= Hludana =

Tribes of ancient Germany

Hludana (or Dea Hludana) is a Germanic goddess attested in five ancient Latin inscriptions from the Rhineland and Frisia, all dating from 197–235 AD.

Based on the prevalence of *hlud- as an element of Frankish war-leader names, she is believed to have been the goddess of the initial organization of the Franks, which would have been at first a clandestine organization of officers in the Frankish auxiliaries of the Roman border guards; hence the secrecy enshrouding the formation of the Franks. Etymologically the word means "Fame," a suitable name for the meaning of "bold" for Franks. The Franks first appear as rebels in the Roman army. Subsequently they were a substantial part of it.

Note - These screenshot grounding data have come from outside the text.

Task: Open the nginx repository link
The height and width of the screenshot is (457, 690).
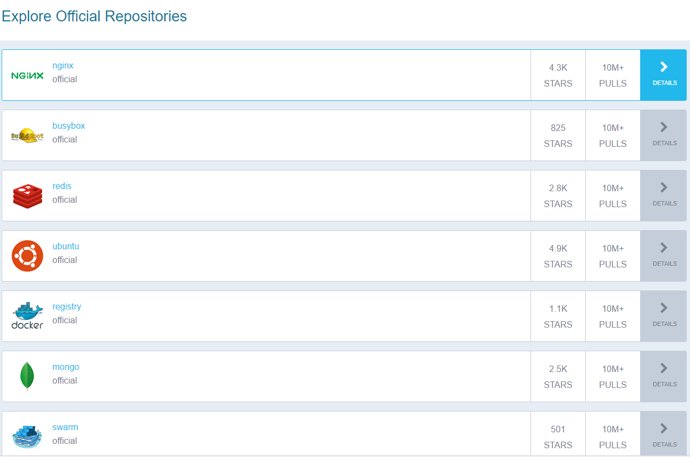Action: [x=62, y=65]
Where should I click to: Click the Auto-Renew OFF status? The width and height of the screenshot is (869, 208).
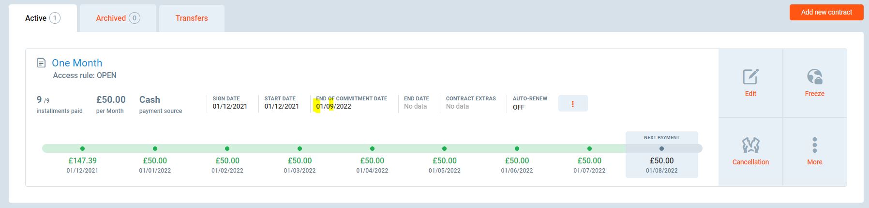(x=519, y=107)
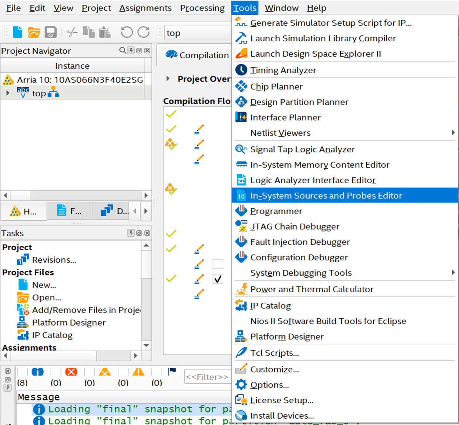
Task: Filter warnings in the Messages panel
Action: [x=138, y=371]
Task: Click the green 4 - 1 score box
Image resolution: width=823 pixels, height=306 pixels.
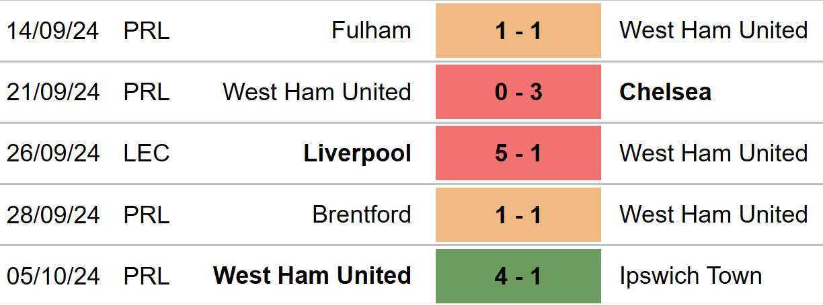Action: (x=518, y=276)
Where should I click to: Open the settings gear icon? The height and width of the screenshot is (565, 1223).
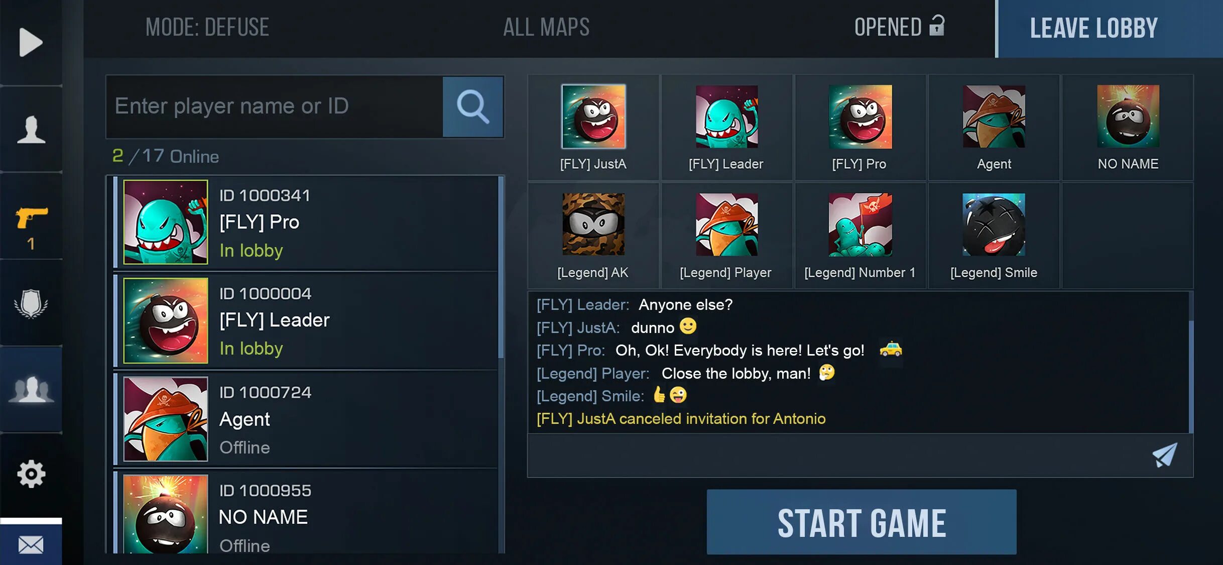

Three of these inscriptions come from the lower Rhine (; ), one from Münstereifel and one from Beetgum, Frisia. The name appears as Hluθena on the Iversheim inscription from Münstereifel, and as Hlucena on that from Monterberg in the lower Rhine. The name is abbreviated in an inscription from Nijmegen on the lower Rhine ([H]lud.); it appears as Hludana in the inscriptions from Xanten (lower Rhine) and Beetgum. The Beetgum inscription, dedicated by a group of fishermen, originally accompanied a carving of a seated goddess, of which only the bottom can now be seen. On etymological grounds, the name Hludana is closely related to Old Greek κλυδων and κλυδωνα (kludoon(a) 'high waves, rough water') and the Ancient Greek-derived Euroclydon, meaning a violent north-eastern wind. The linguist Walther Kuhn suggested that it might be derived from Poseidon's spouse Kleito, as mentioned in Plato's dialogues. The name of Poseidon is etymologically connected to the Frisian-Norse god Forseti.

There is no proven connection between Hludana and Holda. Jacob Grimm suggested in Deutsche Mythologie that Hludana was to be identified with the Norse earth-goddess Hlóðyn.